I think that we could just remove the global "console_suspended" flag.

IMHO, it used to be needed to avoid moving the global "console_seq" forward
when the consoles were suspended. But it is not needed now with the
per-console con->seq. console_flush_all() skips consoles when
console_is_usable() fails and it bails out when there is no progress.

It seems that both console_flush_all() and console_unlock() would
handle this correctly.

Hmm, it would change the behavior of console_lock() and console_trylock().
They would set "console_locked" and "console_may_schedule" even when
the consoles are suspended. But it should be OK:

   + "console_may_schedule" actually should be set according
     to the context where console_unlock() will be called.

   + "console_locked" seems to be used only in WARN_CONSOLE_UNLOCKED().
     I could imagine a corner case where, for example, "vt" code does
     not print the warning because it works as it works. But it does
     not make much sense. IMHO, such a code should get fixed. And it
     is just a warning after all.

>  	pr_flush(1000, true);
>  }
>  
> @@ -3712,14 +3745,7 @@ static bool __pr_flush(struct console *con, int timeout_ms, bool reset_on_progre
>  		}
>  		console_srcu_read_unlock(cookie);
>  
> -		/*
> -		 * If consoles are suspended, it cannot be expected that they
> -		 * make forward progress, so timeout immediately. @diff is
> -		 * still used to return a valid flush status.
> -		 */
> -		if (console_suspended)
> -			remaining = 0;

Heh, I though that this might cause regression, e.g. non-necessary
delays during suspend.

But it actually works because "diff" is counted only for usable
consoles. It will stay "0" if there is no usable console.

I wonder if it would make sense to add a comment somewhere,
e.g. above the later check:

+		/* diff is zero also when there is no usable console. */
		if (diff == 0 || remaining == 0)
			break;

Anyway, we should update the comment above pr_flush():

-  * Return: true if all enabled printers are caught up.
+  * Return: true if all usable printers are caught up.

> -		else if (diff != last_diff && reset_on_progress)
> +		if (diff != last_diff && reset_on_progress)
>  			remaining = timeout_ms;
>  
>  		console_unlock();

Best Regards,
Petr
  
John Ogness March 17, 2023, 1:22 p.m.
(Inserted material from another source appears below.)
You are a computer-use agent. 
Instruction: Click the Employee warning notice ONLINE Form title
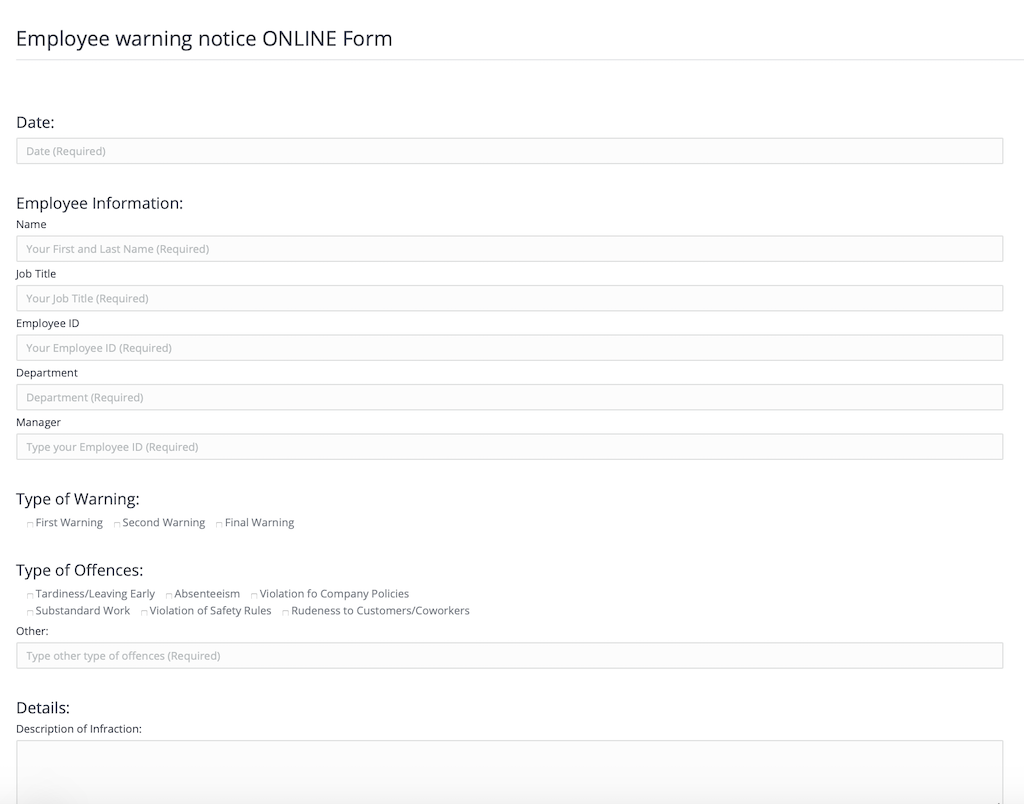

UTC | #2
On 2023-03-08, Petr Mladek <pmladek@suse.com> wrote:
>> --- a/include/linux/console.h
>> +++ b/include/linux/console.h
>> @@ -153,6 +153,8 @@ static inline int con_debug_leave(void)
>>   *			receiving the printk spam for obvious reasons.
>>   * @CON_EXTENDED:	The console supports the extended output format of
>>   *			/dev/kmesg which requires a larger output buffer.
>> + * @CON_SUSPENDED:	Indicates if a console is suspended. If true, the
>> + *			printing callbacks must not be called.
>>   */
>>  enum cons_flags {
>>  	CON_PRINTBUFFER		= BIT(0),
>> @@ -162,6 +164,7 @@ enum cons_flags {
>>  	CON_ANYTIME		= BIT(4),
>>  	CON_BRL			= BIT(5),
>>  	CON_EXTENDED		= BIT(6),
>> +	CON_SUSPENDED		= BIT(7),
>
> We have to show it in /proc/consoles, see fs/proc/consoles.c.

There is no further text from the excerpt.